-- START --
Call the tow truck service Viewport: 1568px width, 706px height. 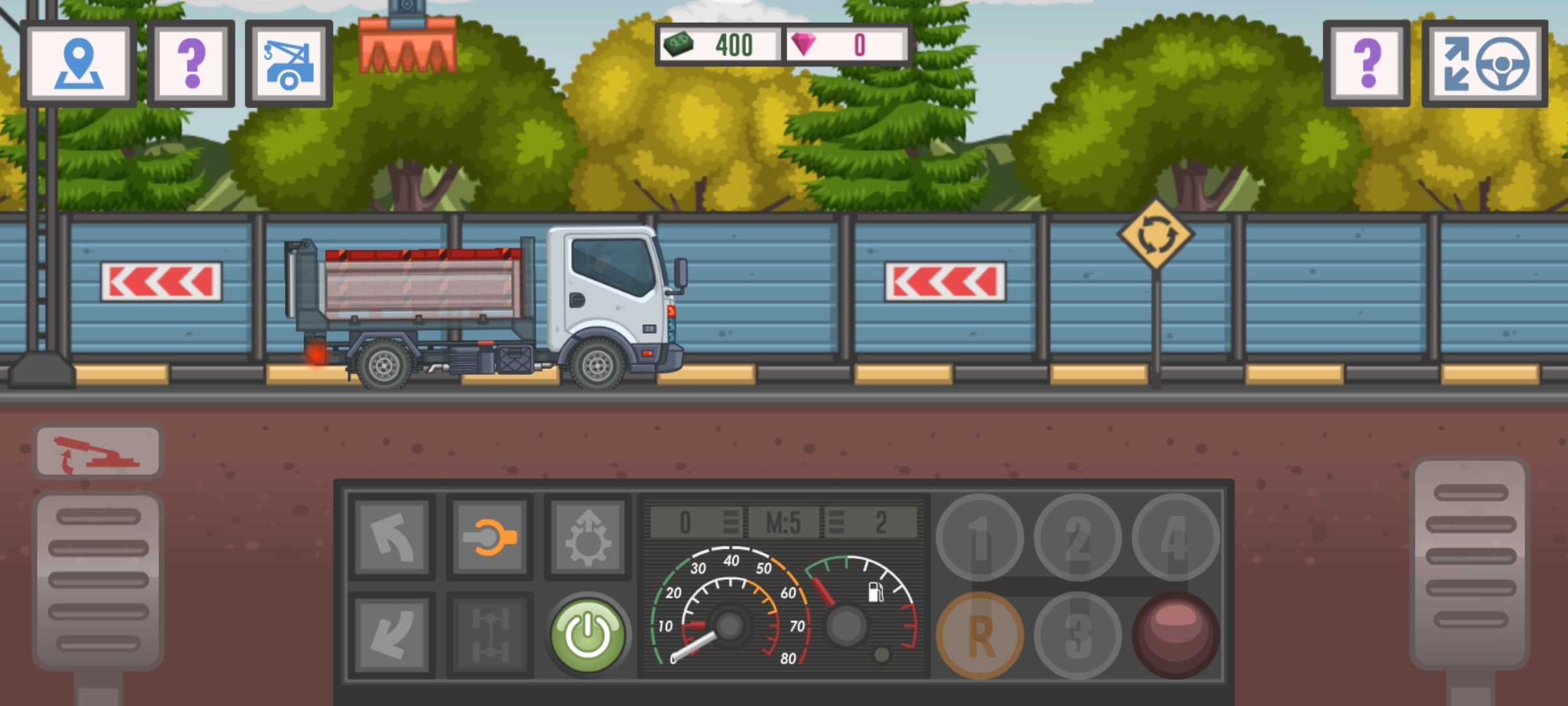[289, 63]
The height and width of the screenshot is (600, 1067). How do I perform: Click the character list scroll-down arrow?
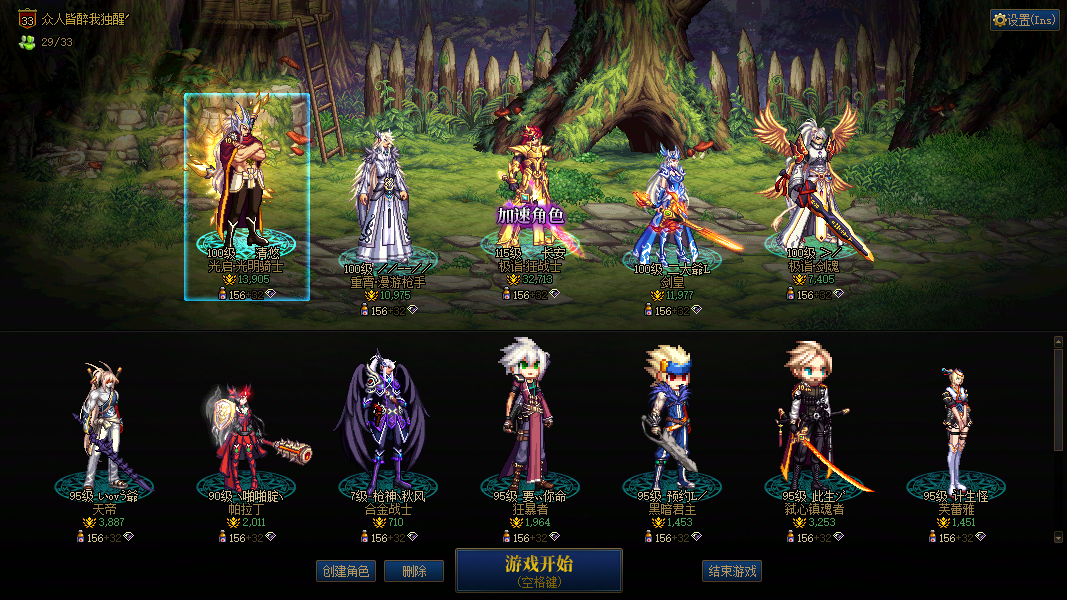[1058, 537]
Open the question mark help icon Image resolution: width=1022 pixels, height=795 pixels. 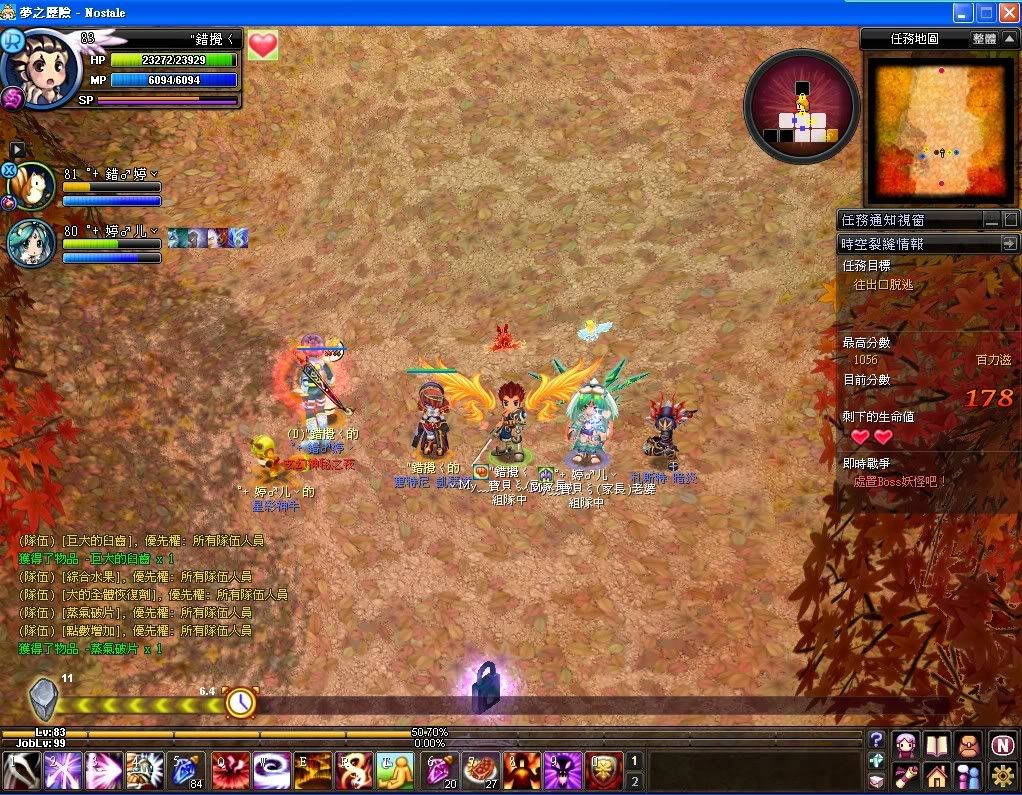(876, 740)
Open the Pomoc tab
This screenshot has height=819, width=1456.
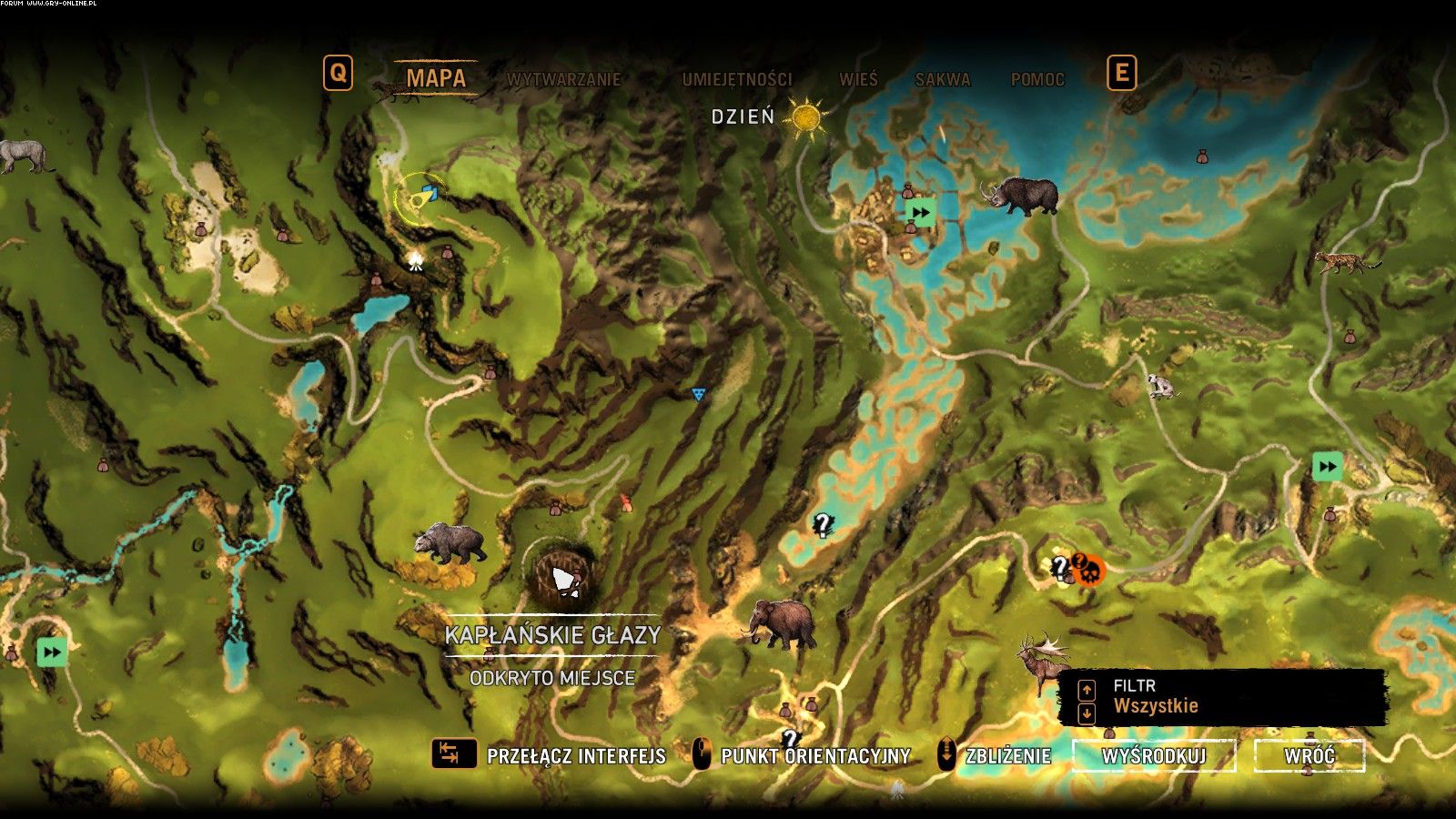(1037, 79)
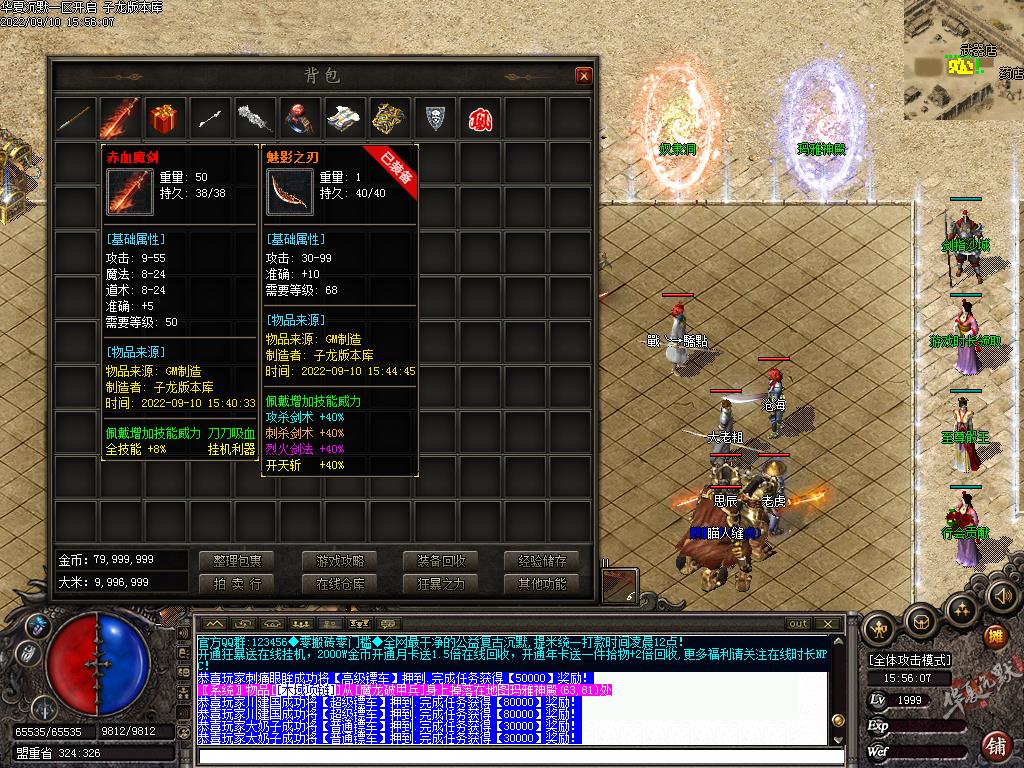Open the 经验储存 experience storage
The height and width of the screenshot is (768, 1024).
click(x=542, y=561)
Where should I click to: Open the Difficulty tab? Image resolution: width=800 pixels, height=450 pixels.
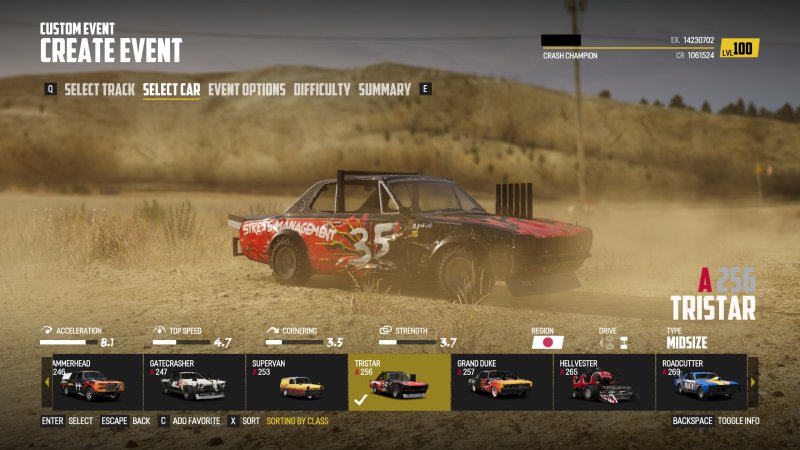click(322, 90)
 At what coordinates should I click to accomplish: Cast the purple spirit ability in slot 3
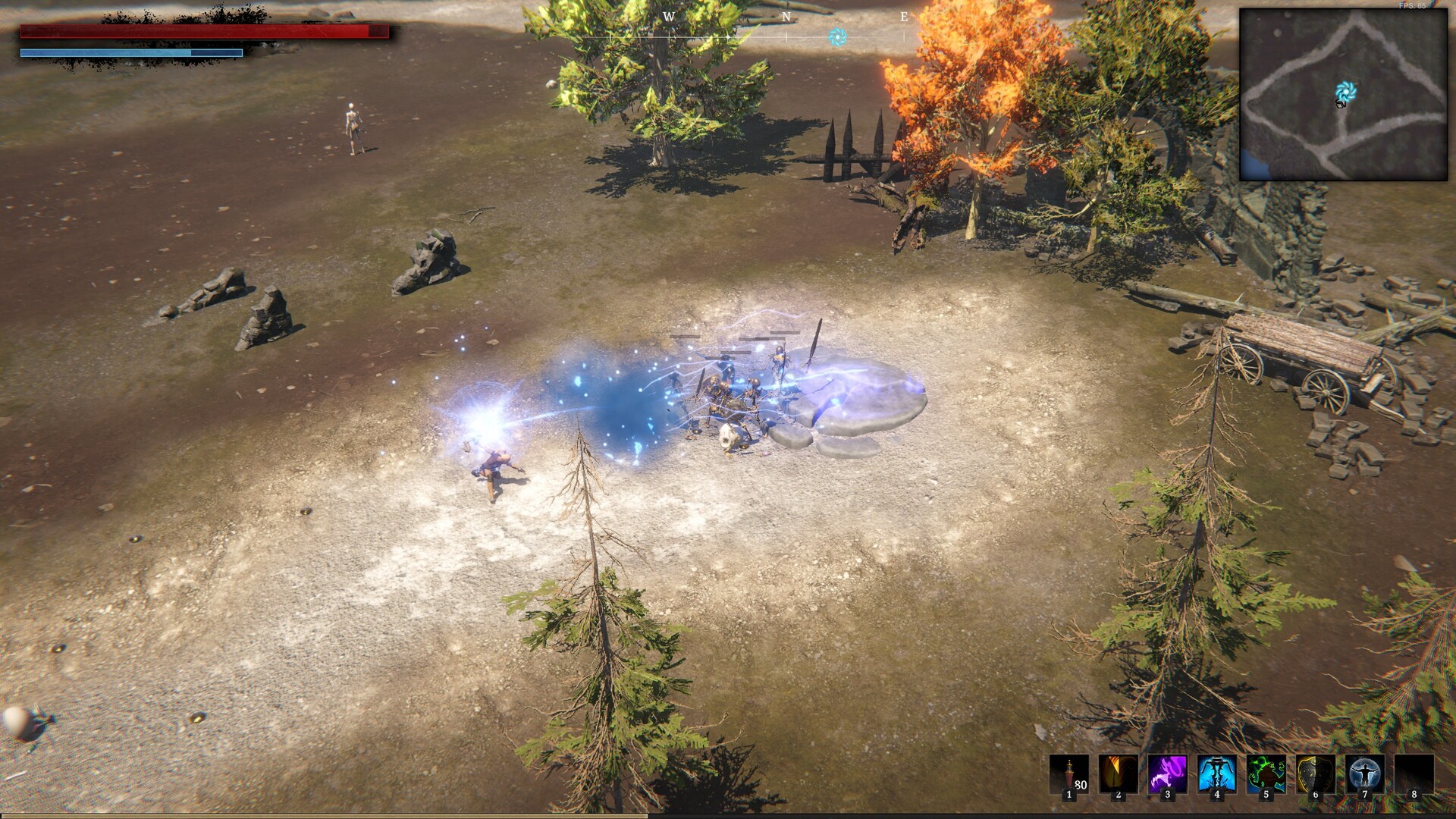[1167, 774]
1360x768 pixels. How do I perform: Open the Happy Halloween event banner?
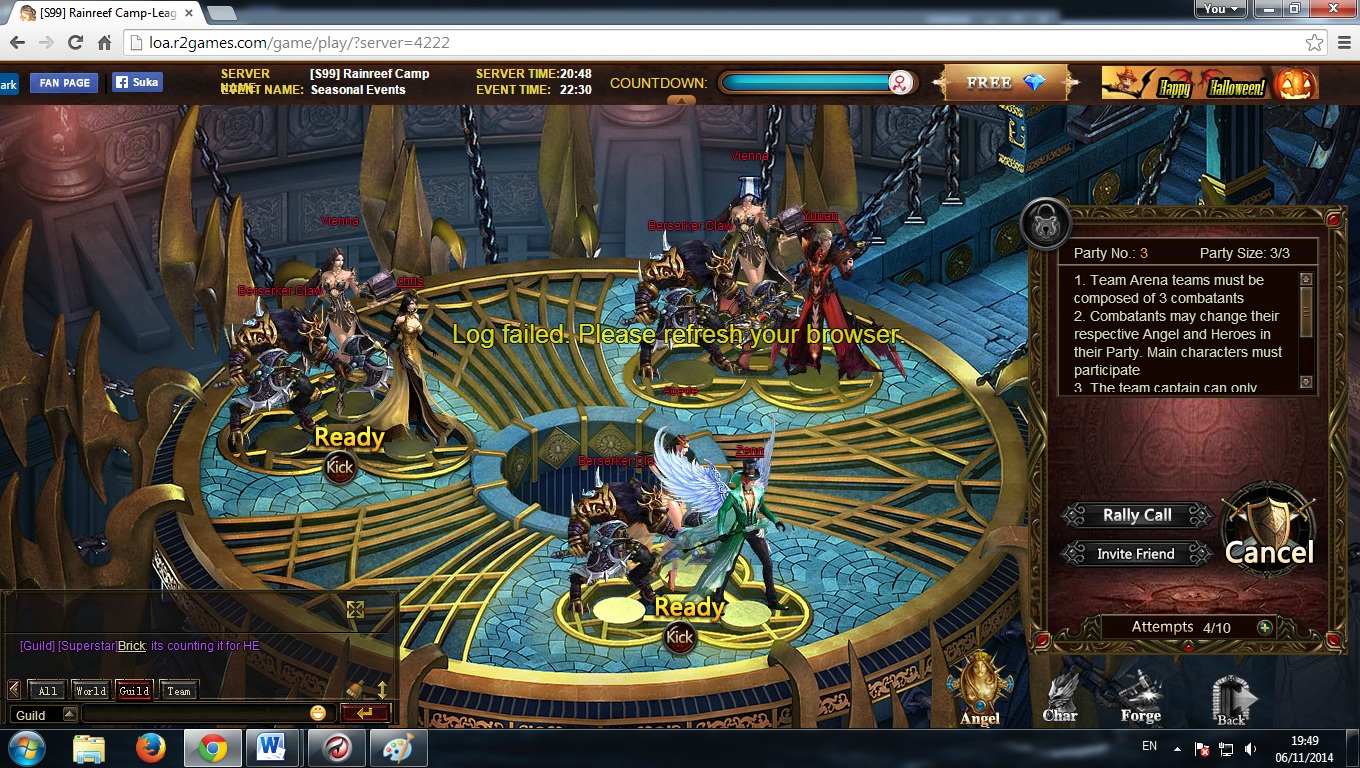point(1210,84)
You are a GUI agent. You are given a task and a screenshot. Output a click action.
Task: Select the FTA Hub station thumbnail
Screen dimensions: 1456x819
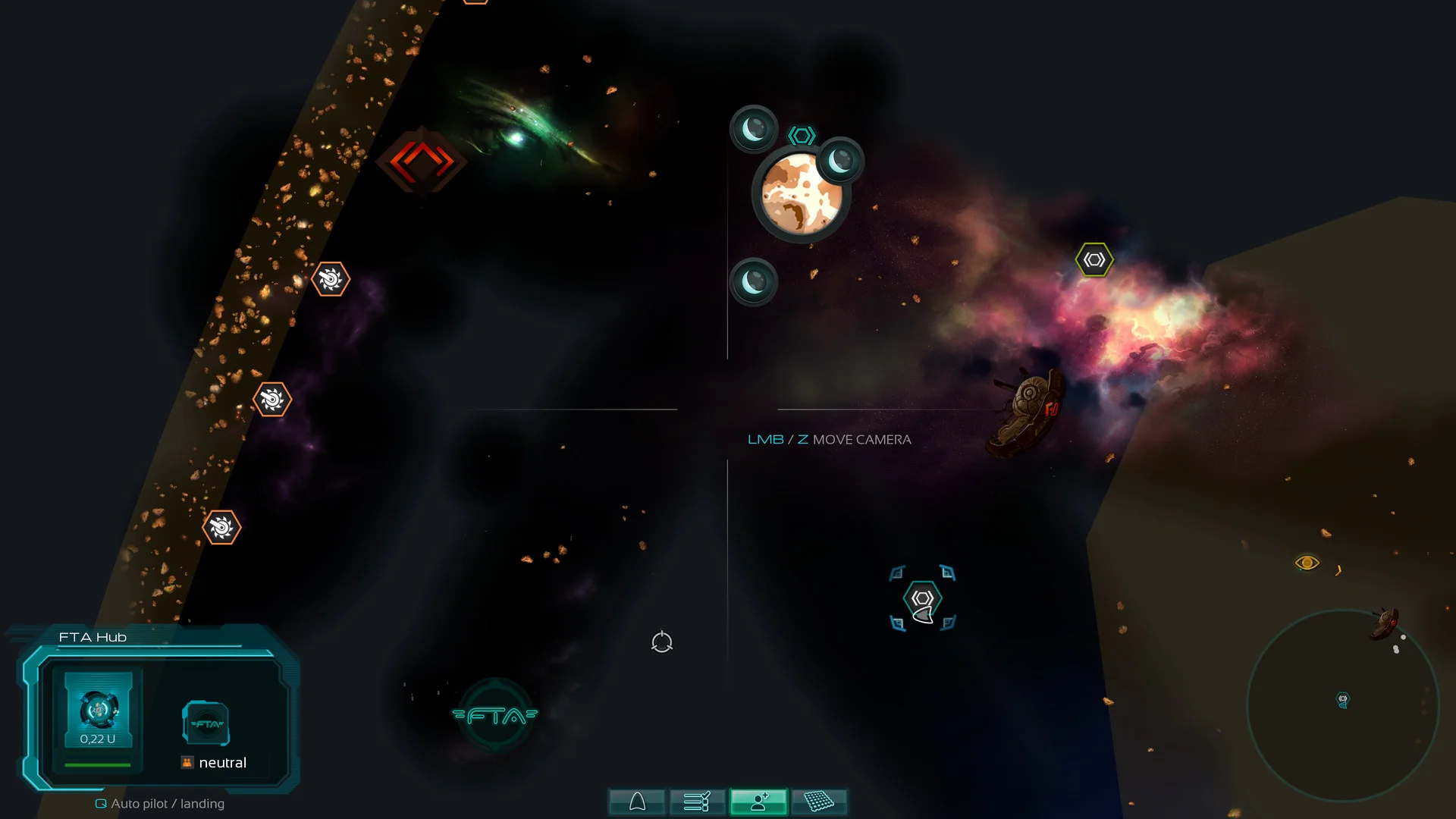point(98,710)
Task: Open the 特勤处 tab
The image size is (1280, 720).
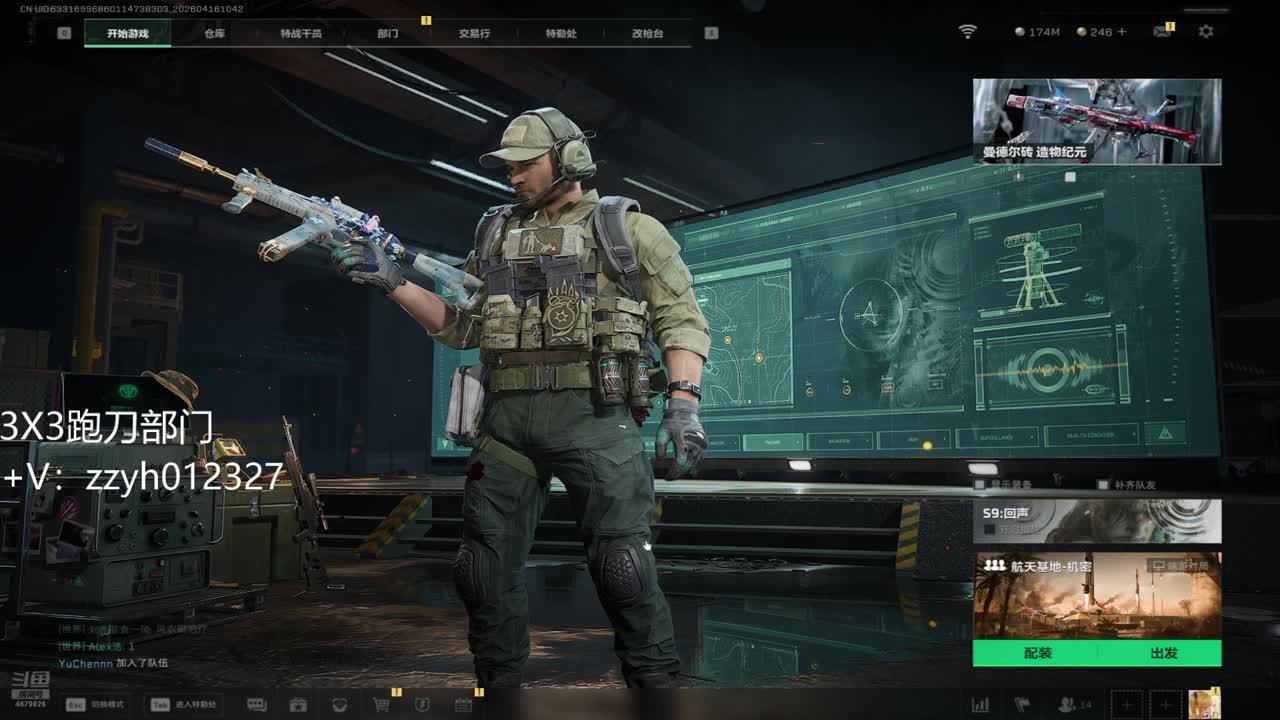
-- END --
* PROBLEM DETAILS
Rewrite the rows from the line containing "1360x768 pixels. How" through the end of the rows, replacing "thumbnail" with "preview image" and leaving everything else unchanged. Omit the pictures from your answer.

* EXERCISE ANSWER
1360x768 pixels. How do I perform: Open the Happy Halloween event banner?
point(1210,84)
You are a GUI agent. You are given a task and a screenshot. Output a click action.
Task: Select the FTA Hub station preview image
Screen dimensions: 1456x819
point(98,710)
Task: Open the 特勤处 tab
The image size is (1280, 720).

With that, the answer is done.